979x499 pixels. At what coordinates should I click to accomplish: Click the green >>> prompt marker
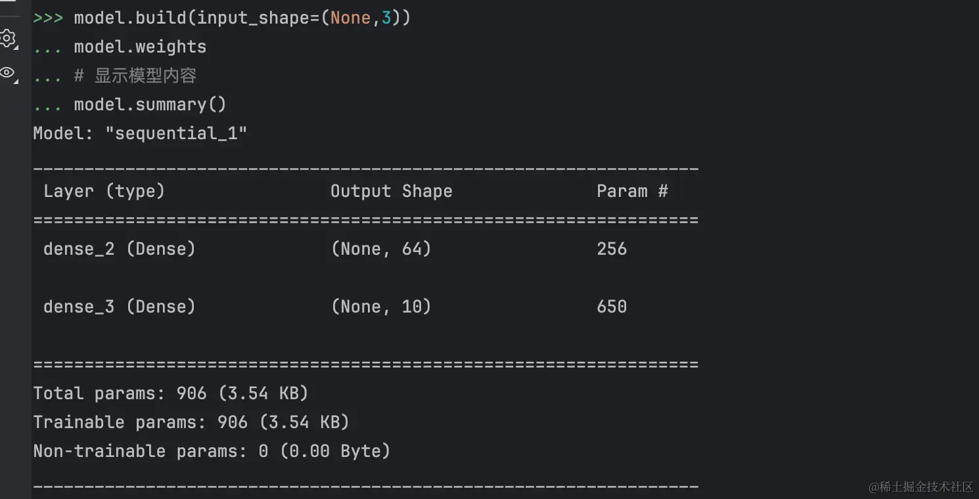(48, 18)
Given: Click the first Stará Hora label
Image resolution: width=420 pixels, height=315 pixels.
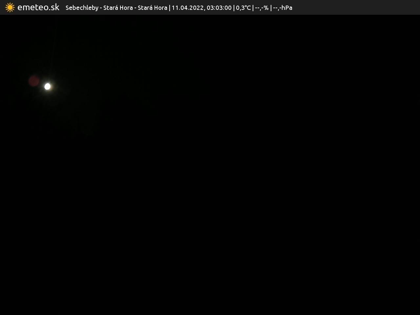Looking at the screenshot, I should (x=118, y=8).
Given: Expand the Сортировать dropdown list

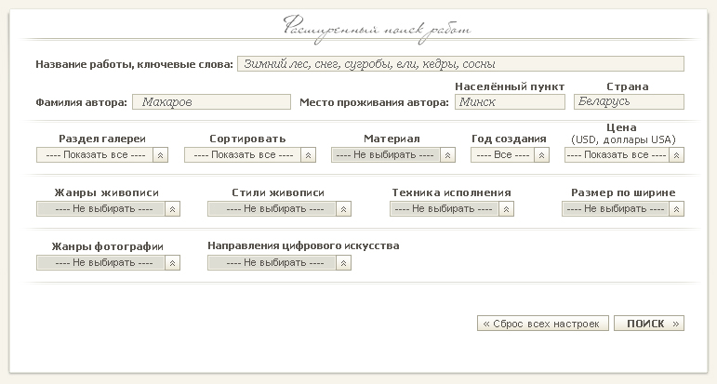Looking at the screenshot, I should [x=249, y=155].
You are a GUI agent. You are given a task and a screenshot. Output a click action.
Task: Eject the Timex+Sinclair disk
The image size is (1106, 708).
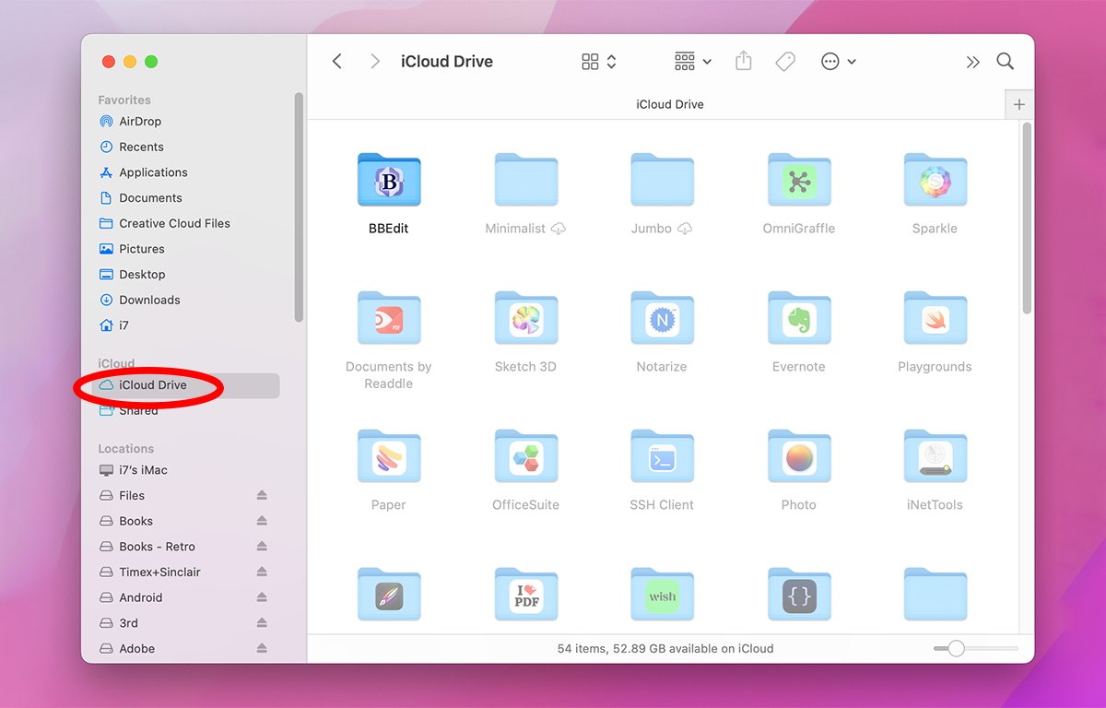coord(263,572)
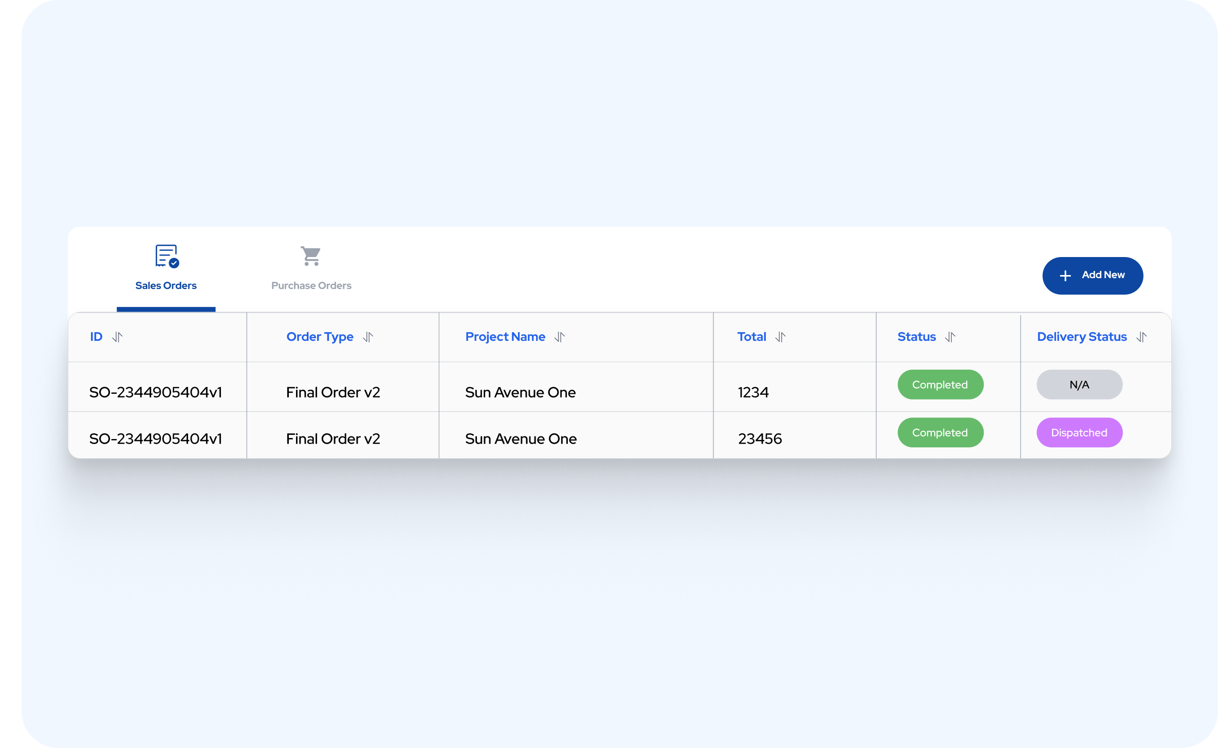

::::

_TRY IT_
Each record above must be retyped exactly, minus its pictures.

_REPLY TO THE TASK_
979x499 pixels. At what coordinates should I click to accomplish: Click the green >>> prompt marker
(48, 18)
Given: Click the first Stará Hora label
Image resolution: width=420 pixels, height=315 pixels.
Looking at the screenshot, I should (x=118, y=8).
Given: Expand the Сортировать dropdown list

Looking at the screenshot, I should [x=249, y=155].
You are a GUI agent. You are given a task and a screenshot. Output a click action.
Task: Eject the Timex+Sinclair disk
The image size is (1106, 708).
coord(263,572)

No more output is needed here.